A falsa consciência é um conceito teórico que pertence ao corpo de escritos marxistas, referindo-se às circunstâncias ou estados de consciência à luz dos quais os trabalhadores sustentam visões antagónicas aos interesses objetivos de classe.

Introdução

A falsa consciência é um conceito teórico que pertence ao corpo de escritos marxistas, referindo-se às circunstâncias ou estados de consciência à luz dos quais os trabalhadores sustentam visões antagónicas aos interesses objetivos de classe. Esta consciência não subjetiva sucede organicamente entre os trabalhadores; é antes imposta pela ideologia dominante da classe capitalista. A falsa consciência e a consciência de classe encontram-se intimamente associadas: ao passo que a consciência de classe denota a perceção dos trabalhadores face à sua posição histórica e permite a transformação da sociedade, a falsa consciência denota a inaptidão dos trabalhadores em reconhecerem a sua posição e iniciarem a transformação da sociedade. Devido aos cambiantes elitistas e à visão negativa dos trabalhadores como ingénuos, o conceito de falsa consciência frequentemente ofende as sensibilidades democráticas modernas. Não é somente este o único aspeto criticável do conceito, considerando que o termo prima pela verdade objetiva, ideia esta há muito debaixo das linhas de fogo da pós-modernidade. Talvez esta arrogância intelectual indissociável do conceito tenha provocado o seu desuso entre os sociólogos.

 

História

Ao que parece, o conceito de falsa consciência foi cunhado originalmente por Friedrich Engels, sendo que é inexistente a evidência de que a sua criação tenha a presença do génio de Karl Marx (Eagleton, 1991). A primeira aparição impressa do termo encontra-se numa carta de Engels enviada a Franz Mehring em 1893 (Tucker, 1978). O conceito, tal como se encontra aprimorado nas cartas e escritos tardios de Engles, enraíza-se na obra clássica de Marx e Engels intitulada A Ideologia Alemã. Ainda que os teóricos tenham debatido se Marx teria aceite o termo preciso falsa consciência, o conceito encontra-se proximamente entrelaçado na noção de ideologia dominante, postulada por Marx, e acaba por ser útil na compreensão da teoria da mudança histórica. Como é hábito acontecer com inúmeras ideias sociológicas, o significado da falsa consciência tem variado e mudado com o avançar do tempo, isto conforme os teóricos se apropriaram do conceito para renovar a sua fórmula, e consoante estas reformulações acabaram por ser contestadas (Eagleton, 1991).

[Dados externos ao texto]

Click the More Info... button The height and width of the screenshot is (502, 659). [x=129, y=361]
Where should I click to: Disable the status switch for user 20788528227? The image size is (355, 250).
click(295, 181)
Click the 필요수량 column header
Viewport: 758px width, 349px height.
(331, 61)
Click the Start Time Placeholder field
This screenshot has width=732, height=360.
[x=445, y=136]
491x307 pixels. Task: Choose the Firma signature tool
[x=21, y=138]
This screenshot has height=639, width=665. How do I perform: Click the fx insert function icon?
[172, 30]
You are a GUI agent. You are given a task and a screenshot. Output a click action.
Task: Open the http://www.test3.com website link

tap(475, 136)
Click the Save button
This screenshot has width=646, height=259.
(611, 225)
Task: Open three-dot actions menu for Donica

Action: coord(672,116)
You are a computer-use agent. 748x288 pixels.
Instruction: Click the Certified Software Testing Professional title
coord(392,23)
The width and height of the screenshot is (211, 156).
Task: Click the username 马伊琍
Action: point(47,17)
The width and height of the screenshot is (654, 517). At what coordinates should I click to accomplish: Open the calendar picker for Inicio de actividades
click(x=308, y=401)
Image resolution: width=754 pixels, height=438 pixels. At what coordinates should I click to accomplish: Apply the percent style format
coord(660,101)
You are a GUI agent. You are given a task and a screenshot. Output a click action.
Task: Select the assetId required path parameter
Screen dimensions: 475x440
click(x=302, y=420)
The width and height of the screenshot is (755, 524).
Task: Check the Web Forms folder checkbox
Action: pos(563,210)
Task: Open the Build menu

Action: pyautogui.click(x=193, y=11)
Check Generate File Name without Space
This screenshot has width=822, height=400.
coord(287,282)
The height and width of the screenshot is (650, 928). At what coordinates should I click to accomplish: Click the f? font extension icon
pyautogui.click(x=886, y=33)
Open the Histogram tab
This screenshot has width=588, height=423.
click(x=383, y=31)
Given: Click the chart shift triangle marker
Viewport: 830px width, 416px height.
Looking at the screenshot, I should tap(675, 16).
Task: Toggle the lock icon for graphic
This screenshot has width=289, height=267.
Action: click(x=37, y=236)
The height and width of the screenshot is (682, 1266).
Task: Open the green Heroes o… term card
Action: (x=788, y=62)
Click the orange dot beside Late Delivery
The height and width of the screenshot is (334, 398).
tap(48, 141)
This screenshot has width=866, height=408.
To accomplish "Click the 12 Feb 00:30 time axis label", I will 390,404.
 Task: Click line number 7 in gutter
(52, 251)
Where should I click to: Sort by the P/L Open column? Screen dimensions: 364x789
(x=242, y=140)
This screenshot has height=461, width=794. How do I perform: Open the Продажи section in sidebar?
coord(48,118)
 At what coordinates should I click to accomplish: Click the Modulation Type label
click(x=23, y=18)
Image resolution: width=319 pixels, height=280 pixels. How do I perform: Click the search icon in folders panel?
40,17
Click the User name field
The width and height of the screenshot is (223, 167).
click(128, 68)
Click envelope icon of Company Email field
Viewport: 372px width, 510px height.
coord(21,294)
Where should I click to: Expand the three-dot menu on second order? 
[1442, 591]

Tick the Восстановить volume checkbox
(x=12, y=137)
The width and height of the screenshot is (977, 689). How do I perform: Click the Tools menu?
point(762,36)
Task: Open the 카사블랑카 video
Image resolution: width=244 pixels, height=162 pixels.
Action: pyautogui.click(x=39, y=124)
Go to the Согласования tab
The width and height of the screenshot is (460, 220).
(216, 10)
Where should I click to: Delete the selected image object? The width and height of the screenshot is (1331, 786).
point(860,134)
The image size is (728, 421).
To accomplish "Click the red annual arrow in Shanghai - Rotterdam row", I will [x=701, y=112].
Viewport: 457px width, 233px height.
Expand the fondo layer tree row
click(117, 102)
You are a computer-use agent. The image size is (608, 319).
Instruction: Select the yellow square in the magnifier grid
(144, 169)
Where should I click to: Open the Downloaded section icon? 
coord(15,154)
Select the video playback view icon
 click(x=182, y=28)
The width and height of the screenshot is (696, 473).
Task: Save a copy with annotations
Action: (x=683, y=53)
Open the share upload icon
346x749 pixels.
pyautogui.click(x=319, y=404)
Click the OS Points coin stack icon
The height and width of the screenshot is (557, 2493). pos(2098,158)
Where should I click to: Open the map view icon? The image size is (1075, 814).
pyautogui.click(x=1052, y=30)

Engels, por exemplo, tendeu a equacionar a falsa consciência com a ideologia, aplicando o conceito principalmente aos intelectuais e capitalistas, alvos permanentes de Marx e Engels por produzirem retratos distorcidos da realidade. De algum modo idealístico, Marx e Engels tenderam a creditar a classe operária com a liberdade futura das ilusões devido à posição de subordinação à sociedade capitalista. Conscientes de que nem toda a classe operária se encaixava nesta descrição, Marx e Engels fundamentaram que a classe operária era composta não só pelo proletariado, mas também pelo “lumpemproletariado”, elementos estes que falhavam na missão de atuarem como puros revolucionários. Marxistas posteriores como Antonio Gramsci e Georg Lukács, expandiram estas ideias nas respetivas elaborações sobre a falsa consciência.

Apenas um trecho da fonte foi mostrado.